According to latest reports by McAfee, cyber crime and financial fraud are currently costing the global economy $600 billion. This equates to 0.8 percent of global GDP and necessitates the need for stronger than ever safety mechanisms.
Established financial behemoths are leading from the front here, by integrating advanced cyber-security solutions, to protect their data and user privacy. Smaller players are following suit in an industry that is worth more than $153 billion globally.
As the financial services landscape changes, technology is providing the tools and platforms for rapid transformation. This evolution is being strengthened by Big Data, which has become deeper and broader than ever before. Banks and financial institutions now have access to more information about customers and their spending habits. While this has led to the deployment of chat bots for answering customer queries, banks are now more interested in applying innovative technologies such as, AI and machine learning to mitigate financial risks.
PwC’s 2018 Global Economic Crime and Fraud Survey states that 49 percent of global organisations have experienced financial crime in the past two years. As global transactions over digital channels have increased, so has the possibility of electronic fraud.
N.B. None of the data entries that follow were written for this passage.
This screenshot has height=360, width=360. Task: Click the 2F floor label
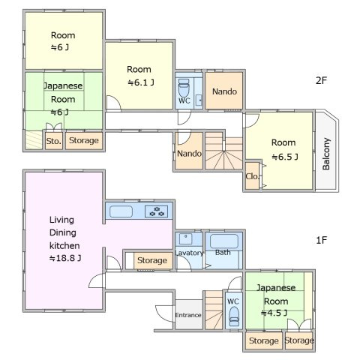click(x=321, y=80)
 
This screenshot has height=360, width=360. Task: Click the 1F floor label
click(x=321, y=240)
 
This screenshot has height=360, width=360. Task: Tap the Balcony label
click(x=326, y=154)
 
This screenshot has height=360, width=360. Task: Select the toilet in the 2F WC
click(x=184, y=88)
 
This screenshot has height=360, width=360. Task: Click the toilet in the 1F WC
click(x=234, y=316)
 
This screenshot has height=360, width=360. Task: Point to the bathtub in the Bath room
click(x=224, y=241)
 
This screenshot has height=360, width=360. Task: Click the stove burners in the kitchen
click(x=157, y=212)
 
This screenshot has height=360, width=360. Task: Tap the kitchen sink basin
click(x=121, y=212)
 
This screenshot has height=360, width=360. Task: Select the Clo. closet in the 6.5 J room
click(x=252, y=176)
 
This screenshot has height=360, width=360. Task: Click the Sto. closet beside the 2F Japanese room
click(x=54, y=141)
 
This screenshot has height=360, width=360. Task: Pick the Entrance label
click(x=188, y=315)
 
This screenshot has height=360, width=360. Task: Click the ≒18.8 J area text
click(x=65, y=258)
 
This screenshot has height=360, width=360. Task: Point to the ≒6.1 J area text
click(x=141, y=82)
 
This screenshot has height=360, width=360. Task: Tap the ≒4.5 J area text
click(x=274, y=313)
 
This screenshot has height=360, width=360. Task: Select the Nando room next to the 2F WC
click(x=224, y=91)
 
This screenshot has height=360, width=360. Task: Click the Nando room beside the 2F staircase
click(x=189, y=151)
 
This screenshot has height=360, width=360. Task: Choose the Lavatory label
click(x=189, y=253)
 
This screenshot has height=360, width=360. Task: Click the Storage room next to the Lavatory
click(x=153, y=261)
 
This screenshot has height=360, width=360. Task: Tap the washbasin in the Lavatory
click(x=186, y=239)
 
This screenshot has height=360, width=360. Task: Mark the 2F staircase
click(x=224, y=151)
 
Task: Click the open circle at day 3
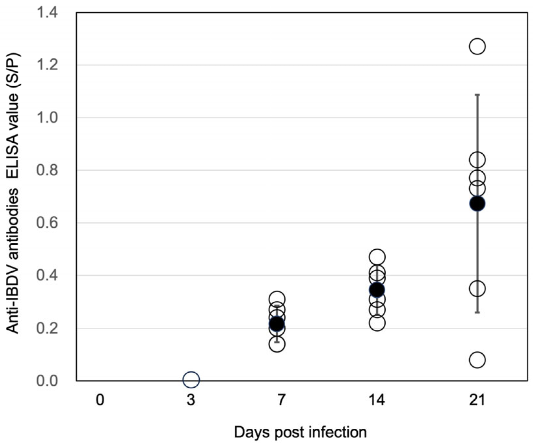(x=191, y=380)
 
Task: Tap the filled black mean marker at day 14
(x=377, y=290)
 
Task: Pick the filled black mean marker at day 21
(x=477, y=204)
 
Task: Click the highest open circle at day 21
(x=477, y=46)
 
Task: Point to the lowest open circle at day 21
(x=477, y=360)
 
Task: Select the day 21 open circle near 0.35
(x=477, y=288)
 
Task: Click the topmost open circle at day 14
(x=377, y=257)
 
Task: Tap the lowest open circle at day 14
(x=377, y=323)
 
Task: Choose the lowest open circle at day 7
(x=277, y=344)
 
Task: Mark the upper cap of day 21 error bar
(x=477, y=95)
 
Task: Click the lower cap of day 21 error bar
(x=477, y=312)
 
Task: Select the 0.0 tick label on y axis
(x=47, y=380)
Additionally, cyber criminals now also have the newfound ability to leverage cryptocurrency exchanges to transfer and withdraw stolen money from their fraudulent activities. Such unregulated channels make it imperative for banks and financial institutions to deploy advanced techniques to fight cyber crime.
The role of AI in improving the detection of financial fraud
When it comes to financial risk mitigation, fraud detection in real-time goes a long way towards improving customer experiences and boosting company reputation. This is why banks and financial institutions are turning to modern solutions and advanced data models offered by AI and machine learning. By dynamically conducting fund flow analytics in real-time, such solutions can effectively pinpoint fraudulent transactions. Moreover, they can also reduce the possibility of false positives (situations where real transactions are treated as frauds, transactions are declined, and accounts are suspended) and false negatives (situations where real threats are missed).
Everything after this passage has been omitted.